Sin un archivo .env.example, los nuevos colaboradores no saben qué variables de entorno se requieren, lo que lleva a soluciones inseguras como hardcodear valores.

Sin reglas de ESLint orientadas a seguridad, vulnerabilidades comunes como sinks XSS, dangerouslySetInnerHTML y uso de eval() pasan desapercibidas en code review.

Sin hooks de pre-commit que escaneen en busca de secrets y problemas de seguridad, los desarrolladores pueden accidentalmente pushear API keys y contraseñas al repositorio.

Un .gitignore que no cubre archivos .env, artefactos de build y configuraciones de IDE puede llevar a que secrets o datos sensibles sean accidentalmente commiteados.

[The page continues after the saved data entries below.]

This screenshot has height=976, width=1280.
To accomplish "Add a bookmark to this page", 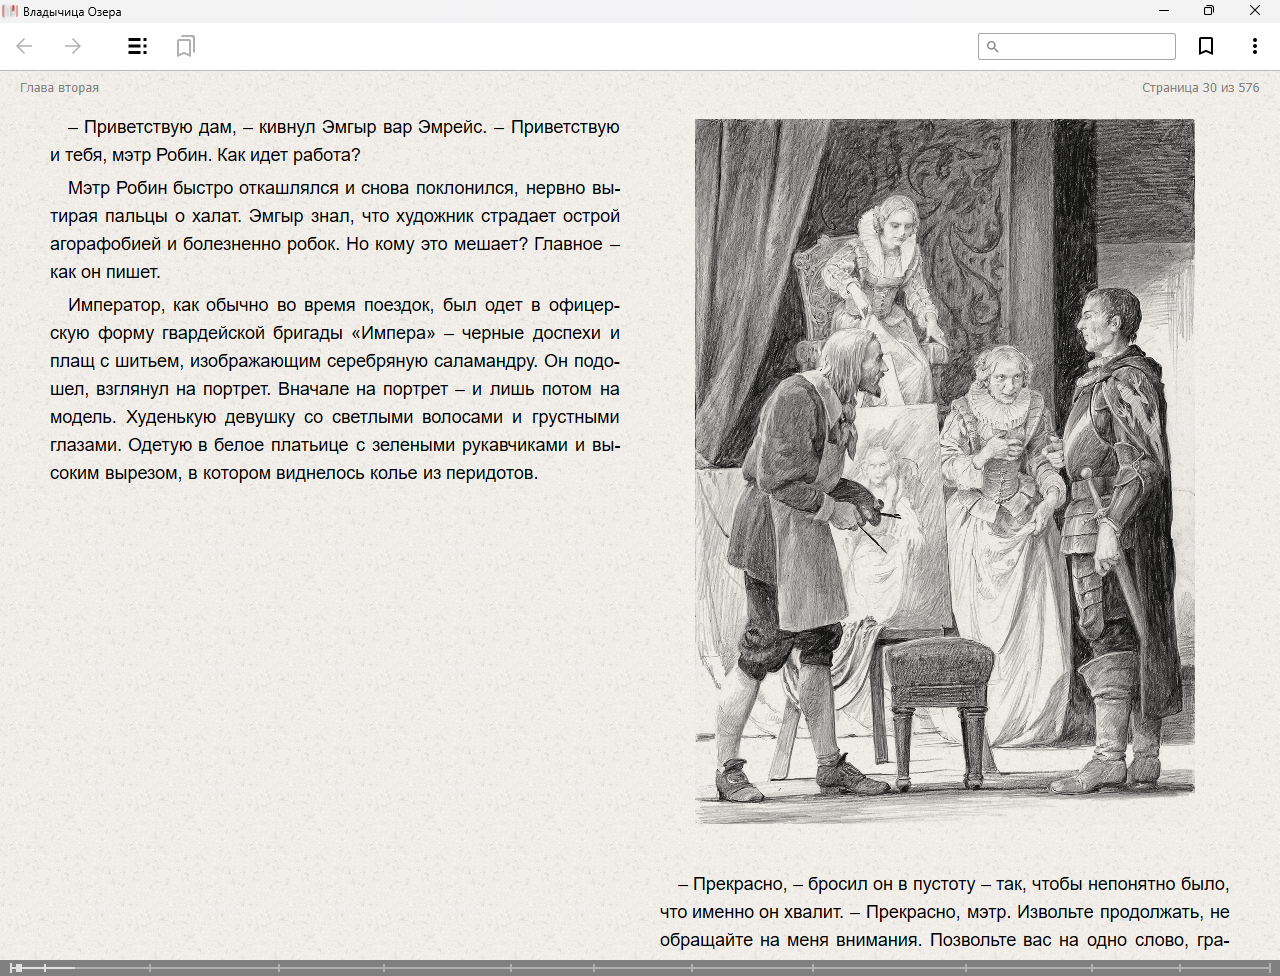I will (1206, 46).
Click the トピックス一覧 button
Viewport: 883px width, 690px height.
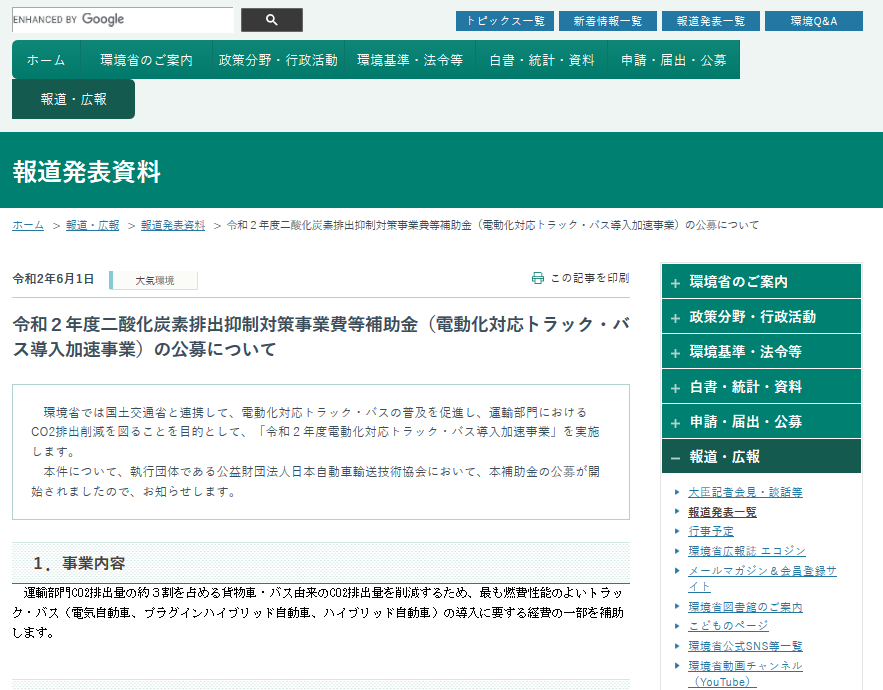(504, 21)
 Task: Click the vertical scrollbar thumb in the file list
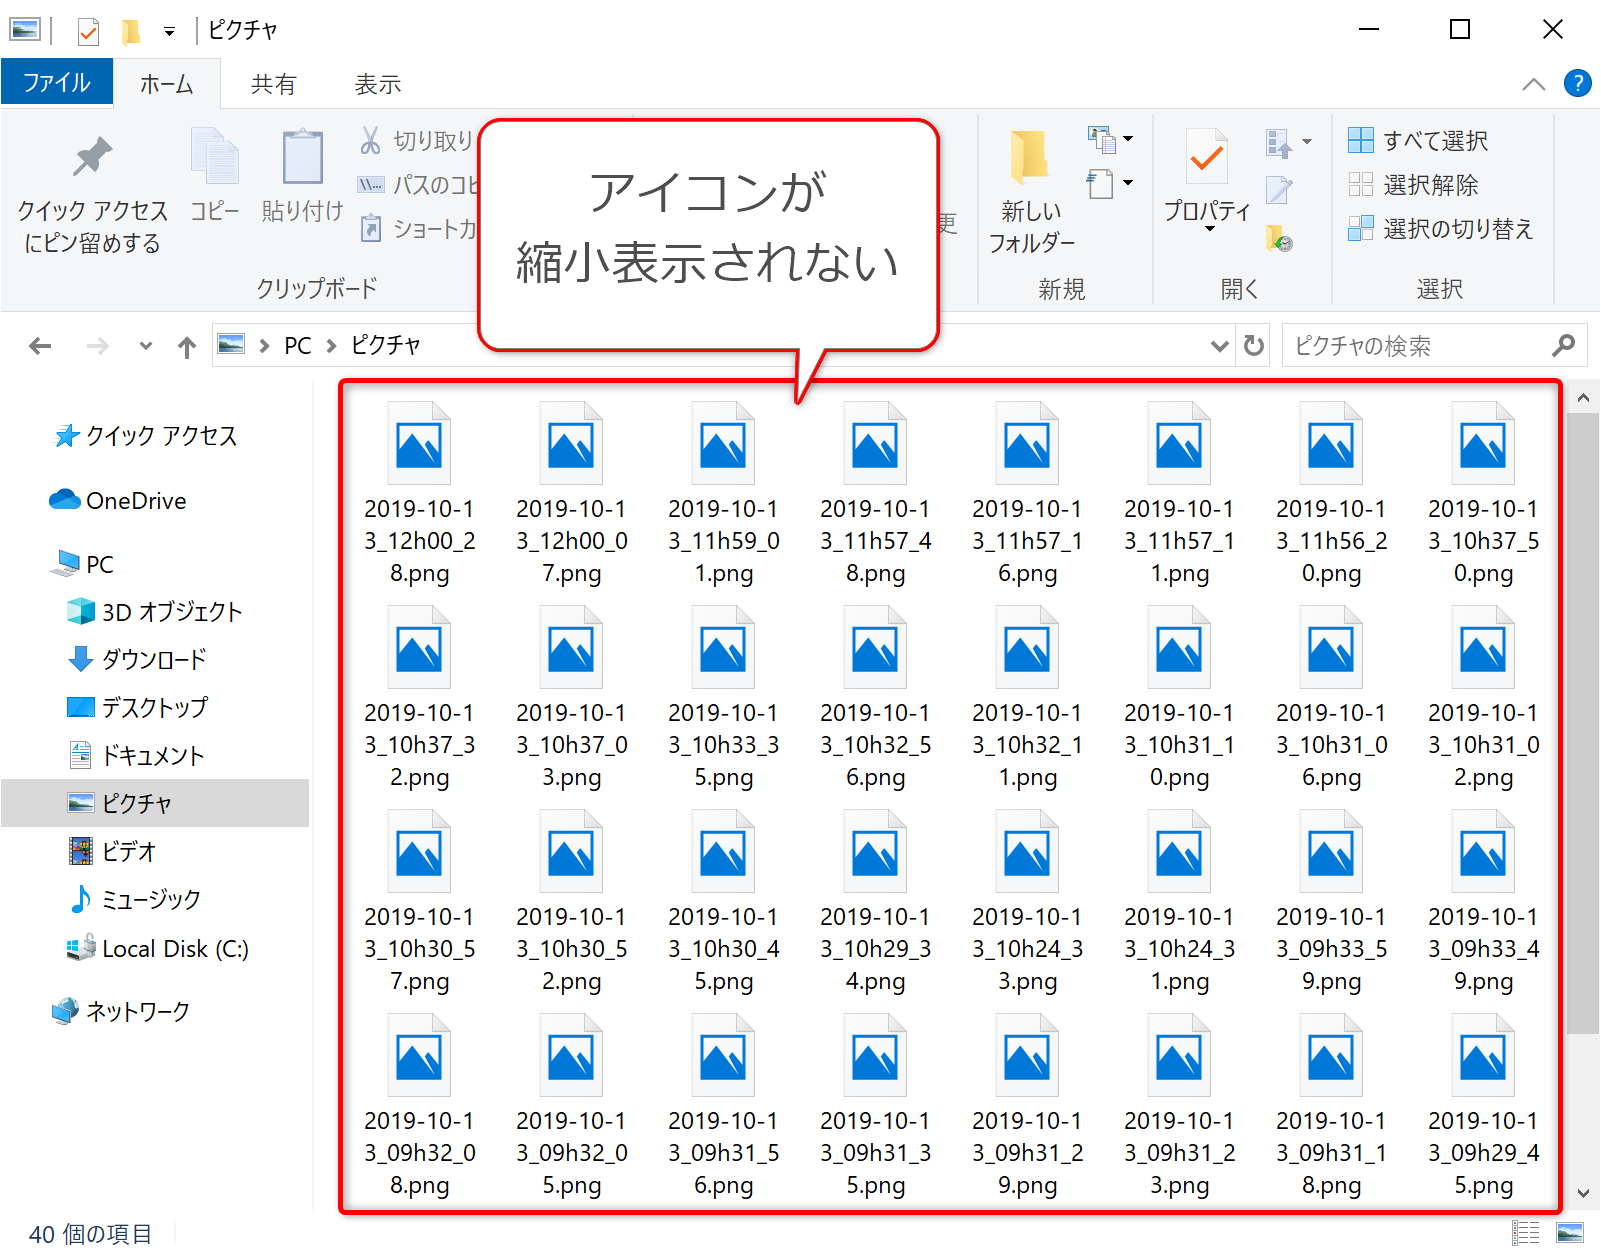click(x=1582, y=720)
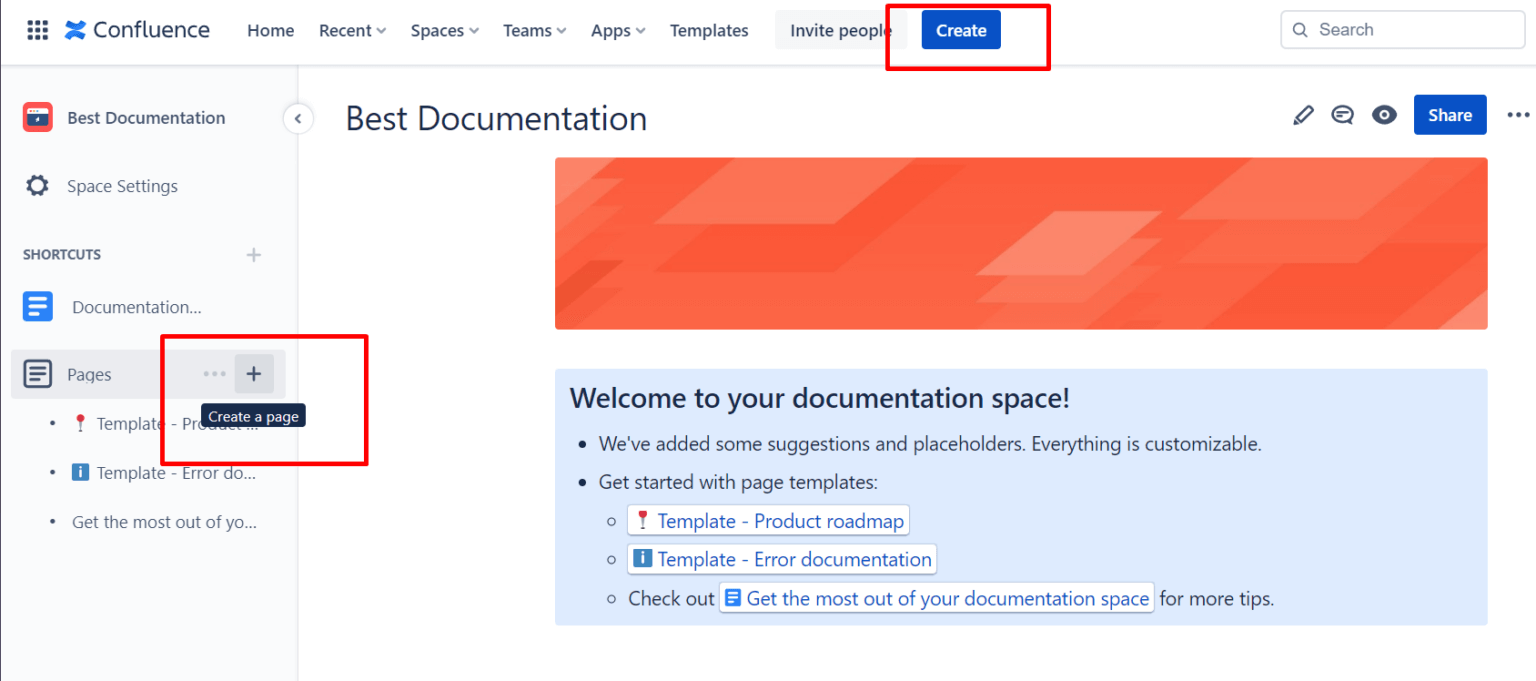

Los npm scripts que obtienen y ejecutan código remoto, o que incrustan secrets como argumentos de shell, son un riesgo de supply chain y exposición de credenciales.

Un proyecto sin un lockfile commiteado puede instalar diferentes versiones de dependencias en cada máquina, haciendo builds no reproducibles y ataques de supply chain más difíciles de detectar.

Los archivos de prueba con direcciones de email reales, números de teléfono o credenciales que parecen de producción pueden filtrar PII y crear confusión de seguridad.